Urban areas: Can be a persistent weed in neglected and abandoned gardens, and spreading under (or over) fence lines.
Bladder Campion (Silene vulgaris) fine seed is dispersed locally when capsules are shaken by the wind. Longer distance dispersal occurs when seeds are mixed in mud or soil adhering to carriers such as animals, footwear or vehicles. On exposed coastal dunes and foreshores some seed is dispersed with wind blown sand. Dispersal may also occur when root fragments are carried to new areas on earthmoving machinery during cultivation or grading activities (Parsons & Cuthbertson 2001; Walsh 2008).
Bladder Campion (Silene vulgaris) was apparently first introduced into Australia as a garden plant, naturalising and becoming a weed at several sites in Victoria and the Mt Gambier area of South Australia from the late 1870s. The label information of some of the oldest herbarium records from specimens collected in Victoria indicates that this species was a serious weed of crops. It was first recorded from New South Wales at Barbers Creek in 1900 and from both Tasmania (Hobart) and Western Australia (Northam)in 1927 (Western Australian Herbarium 1998; Parsons & Cuthbertson 2001; National Herbarium of Victoria 2008; Tasmanian Herbarium 2008).
Bladder Campion (Silene vulgaris) is a deep-rooted perennial, and is therefore not controlled by routine maintenance of perennial pastures. Unless addressed by a targeted control program it may persist indefinitely.

• _DATA_
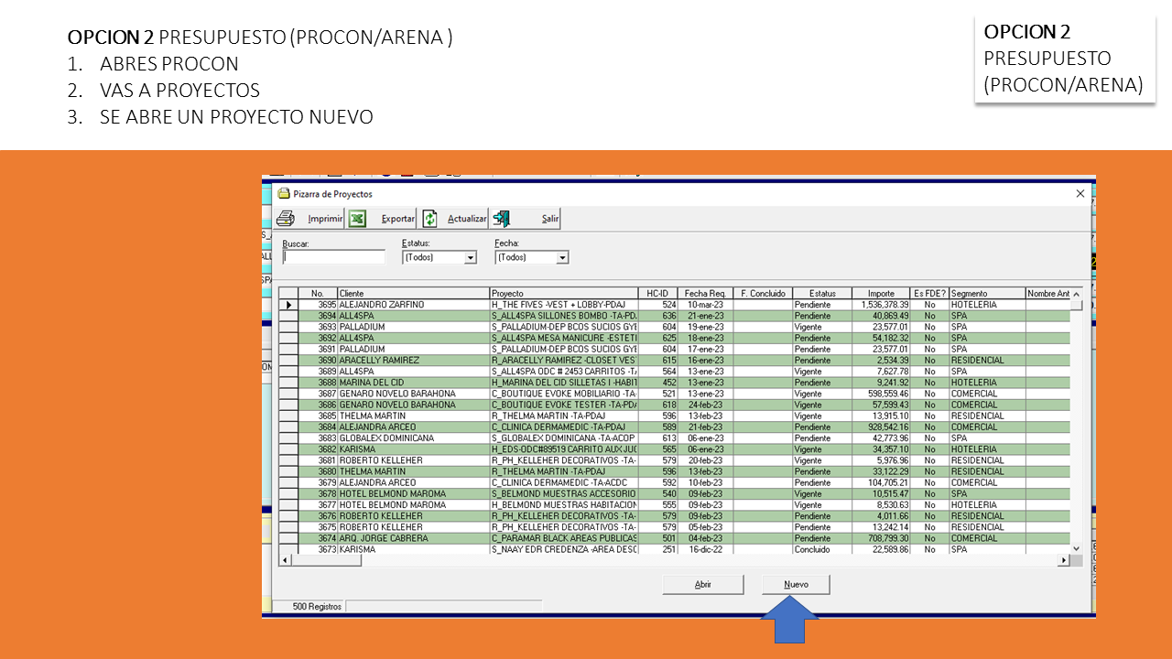
Task: Sort by the Cliente column header
Action: point(413,294)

• _EXERCISE REQUIREMENTS_
A – List every source cited in the Bladder Campion passage, each once, with its year.
B – According to the Bladder Campion passage, why is the plant not controlled by routine maintenance of perennial pastures?
C – Please write the next part of the Bladder Campion passage, picking up after its final sentence.
The material comes from a different source than the Bladder Campion passage.

• _RESULTS OF THE TASKS_
A –
Parsons & Cuthbertson 2001
Walsh 2008
Western Australian Herbarium 1998
National Herbarium of Victoria 2008
Tasmanian Herbarium 2008

B – Bladder Campion is a deep-rooted perennial, so routine maintenance of perennial pastures does not control it. Without a targeted control program it may persist indefinitely.

C –
Chemical control: Bladder Campion is resistant to several commonly used herbicides, but chemical control is possible with repeated application of appropriate mixtures (Parsons & Cuthbertson 2001). Bladder Campion is suppressed rather than effectively controlled by phenoxy-acid herbicides, but is more sensitive to the sulfonylurea group. It grows in uneven clumps which shield late-emerging shoots. For this reason, split applications of herbicide may be needed for effective control. Please see the Australian Pesticides and Veterinary Medicines Authority for chemical information http://www.apvma.gov.au
Non-chemical control: Physical removal: Small infestations may be controlled by grubbing out plants, but follow-up treatment may be necessary to remove any young plants emerging from the soil seed bank.
Bladder Campion (Silene vulgaris) is a perennial herb. Its seeds may germinate at any time of year, but it has two peak periods of germination in spring and autumn. Seedlings that germinate in spring usually flower the same year, from October through to January of the following year. Seedlings that germinate in autumn remain in a vegetative state until the following spring. The flower stems die down at the end of summer or in autumn and plants over-winter as rosettes (basal clusters of leaves) (Parsons & Cuthbertson 2001).
ACT, NSW, QLD, SA, TAS, VIC, WA
Bladder Campion (Silene vulgaris) occurs in south-eastern Queensland near Stanthorpe, where it is regarded as doubtfully naturalised (Queensland Herbarium 2008) then with increasing frequency from the border through eastern New South Wales, Victoria and South Australia as far west as Port Lincoln. It also occurs in south-western Western Australia. In Tasmania, it is known from the drier, eastern half of the island, from Hobart to Launceston (Parsons & Cuthbertson 2001; AVH 2020).
The natural distribution of Bladder Campion (Silene vulgaris) is from western Europe, through Scandinavia and eastwards through Siberia to Japan (Parsons & Cuthbertson 2001).